The funding model for our Resnet is based upon per/port charges. As we started
adding wireless to the dorms (paid for by the port fees), we were very concerned
about users not switching to "free" wireless . We ended setting up a separate
policy domain for the wireless in Resnet. Normally all students can use the
wireless for free, but if you live in the dorms you must pay for a wired port to
us the wireless in the dorms. It seems a little weird that students that live in
the dorm must pay, but students who are just visiting can use the wireless for
free, but it makes sense.
We also set limits on wireless usage. Students can use 500MB (off-campus) per
week, but if you live in the dorms and register a port you receive between
4-15GB/week (depending on what tier you purchase). This discourages
port/wireless sharing as you would be sharing a finite resource.
David Spindler
University of Texas at Austin
ITS-Networking
On Sat, 29 Dec 2007, Wilson Dillaway wrote:
Mike,
I'd agree with the comments from Cal Frye: if you offer two equivalent
(or nearly equivalent) services, and you impose a charge for one of them and
offer the other at no charge, you shouldn't be surprised if there is an
attempt to reduce local expenses by migrating to the "no charge" service and
canceling standing orders for the "for fee" service.

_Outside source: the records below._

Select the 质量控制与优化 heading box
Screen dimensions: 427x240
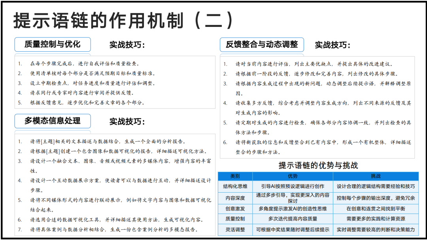click(x=53, y=44)
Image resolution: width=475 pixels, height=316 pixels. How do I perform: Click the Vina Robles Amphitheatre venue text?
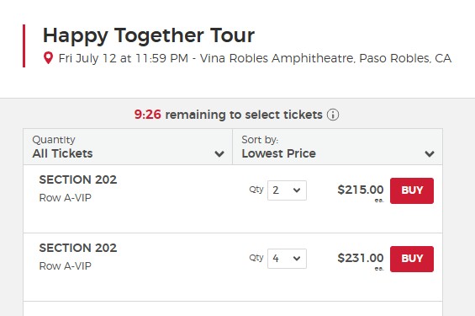pyautogui.click(x=277, y=58)
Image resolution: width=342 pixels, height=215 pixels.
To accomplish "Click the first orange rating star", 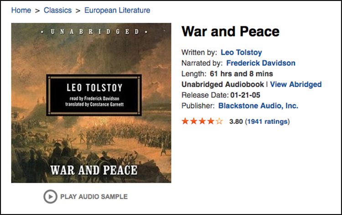I will coord(185,121).
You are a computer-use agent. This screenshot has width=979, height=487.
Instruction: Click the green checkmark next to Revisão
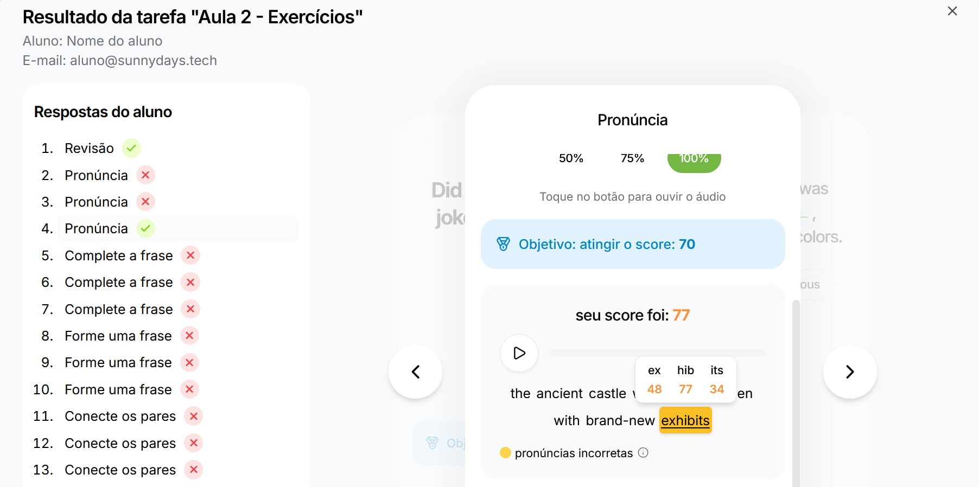coord(130,148)
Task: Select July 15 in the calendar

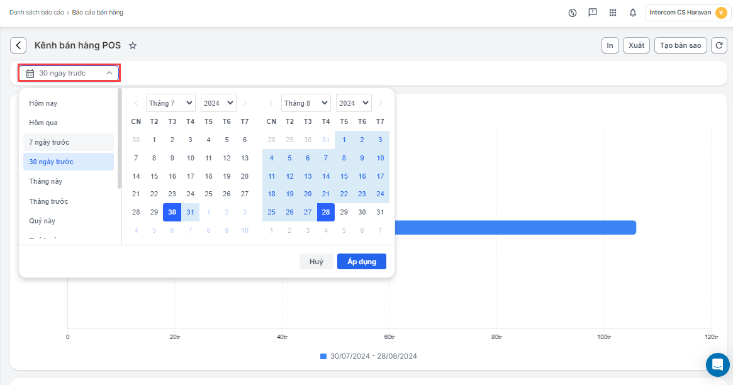Action: 154,176
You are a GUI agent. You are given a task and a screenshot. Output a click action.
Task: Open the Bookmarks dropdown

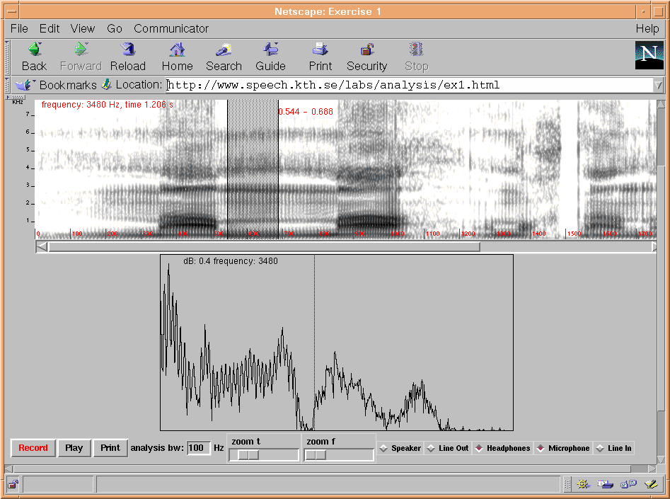coord(58,85)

This user behavior may
damage the institution or interfere with the public good, but the mere
presence of institutional policy forbidding such migration is hard to defend
and hard to enforce -- people and departments will choose local optimization
over global priorities when it is in their interest to do so.
It may be difficult to do, but one approach is to revisit policies so
that they harmonize institutional good and likely user behavior. Free
wireless in the presence of chargeback for wired networks is only one of
several contexts where this problem arises; another is Voice over IP, or
Skype, or cell phones, any of which may undercut the institutional cost
recovery rules for a pre-existing PBX, for example.
EDUCAUSE's ECAR group wrote an interesting case study in 2005 entitled
"Network Funding Models: Cornell University; University of California, San
Diego; and University of Wisconsin–Madison", available at the following URL:
http://connect.educause.edu/Library/ECAR/NetworkFundingModelsCorne/37689
http://www.educause.edu/ir/library/pdf/ers0502/cs/ECS0501.pdf
In this study, ECAR notes that each of the three universities had
historical network cost recovery models that were not working for a variety
of reasons, and which their constituents were perceived to be "abusing".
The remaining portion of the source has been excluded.